_WORK INSTRUCTIONS_
Lay out the records from the line containing "Where should I click to: Go" through the line containing "point(1239,61)" as a two-column CSV with the headers input and output. Give one row per record, with its text under input and its answer under output, each in a single quoted field with line breaks replaced by spaces.

**** LISTED ENTRIES ****

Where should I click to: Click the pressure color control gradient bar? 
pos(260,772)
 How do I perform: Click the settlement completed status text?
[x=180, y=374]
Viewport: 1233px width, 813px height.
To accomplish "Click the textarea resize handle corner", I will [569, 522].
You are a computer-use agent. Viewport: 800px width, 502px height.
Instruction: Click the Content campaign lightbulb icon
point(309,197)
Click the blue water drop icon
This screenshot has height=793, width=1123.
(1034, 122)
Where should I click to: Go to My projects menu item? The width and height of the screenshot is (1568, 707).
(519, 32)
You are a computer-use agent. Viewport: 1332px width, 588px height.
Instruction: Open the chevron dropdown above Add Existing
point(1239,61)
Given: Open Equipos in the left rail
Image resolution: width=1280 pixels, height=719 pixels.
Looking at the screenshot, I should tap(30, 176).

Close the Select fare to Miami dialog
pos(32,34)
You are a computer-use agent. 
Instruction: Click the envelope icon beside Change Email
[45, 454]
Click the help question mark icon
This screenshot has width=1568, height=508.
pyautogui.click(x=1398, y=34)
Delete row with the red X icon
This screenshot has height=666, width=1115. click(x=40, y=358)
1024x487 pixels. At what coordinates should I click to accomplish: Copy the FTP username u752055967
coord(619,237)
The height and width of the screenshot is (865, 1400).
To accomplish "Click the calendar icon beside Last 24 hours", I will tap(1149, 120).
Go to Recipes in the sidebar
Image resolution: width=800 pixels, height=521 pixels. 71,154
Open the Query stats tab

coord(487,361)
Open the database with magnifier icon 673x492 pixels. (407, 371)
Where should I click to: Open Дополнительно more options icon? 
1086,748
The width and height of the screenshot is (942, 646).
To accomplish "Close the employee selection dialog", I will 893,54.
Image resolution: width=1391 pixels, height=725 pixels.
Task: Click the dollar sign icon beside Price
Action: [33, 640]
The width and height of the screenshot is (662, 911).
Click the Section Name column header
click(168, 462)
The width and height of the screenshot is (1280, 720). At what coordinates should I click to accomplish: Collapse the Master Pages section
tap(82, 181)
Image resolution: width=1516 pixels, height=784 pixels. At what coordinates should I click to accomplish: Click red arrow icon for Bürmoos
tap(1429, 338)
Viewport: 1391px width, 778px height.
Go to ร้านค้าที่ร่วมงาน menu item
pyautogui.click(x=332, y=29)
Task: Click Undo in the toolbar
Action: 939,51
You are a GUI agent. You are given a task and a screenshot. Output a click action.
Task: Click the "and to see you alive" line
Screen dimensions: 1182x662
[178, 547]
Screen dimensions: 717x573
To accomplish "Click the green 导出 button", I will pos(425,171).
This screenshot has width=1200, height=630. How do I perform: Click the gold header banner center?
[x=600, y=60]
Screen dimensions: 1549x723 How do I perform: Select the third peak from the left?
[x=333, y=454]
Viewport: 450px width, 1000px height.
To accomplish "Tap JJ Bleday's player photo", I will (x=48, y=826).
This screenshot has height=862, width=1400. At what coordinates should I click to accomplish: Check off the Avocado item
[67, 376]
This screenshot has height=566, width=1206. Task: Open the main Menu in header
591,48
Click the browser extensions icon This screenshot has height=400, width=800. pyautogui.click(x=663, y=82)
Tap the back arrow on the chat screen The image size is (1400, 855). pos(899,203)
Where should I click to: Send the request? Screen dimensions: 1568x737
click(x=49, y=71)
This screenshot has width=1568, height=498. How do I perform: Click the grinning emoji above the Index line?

****

_OUTPUT BELOW_
input,output
"Where should I click to: Go to My projects menu item? The width and height of the screenshot is (1568, 707).","(519, 32)"
"You are a computer-use agent. Viewport: 1332px width, 588px height. Instruction: Open the chevron dropdown above Add Existing","point(1239,61)"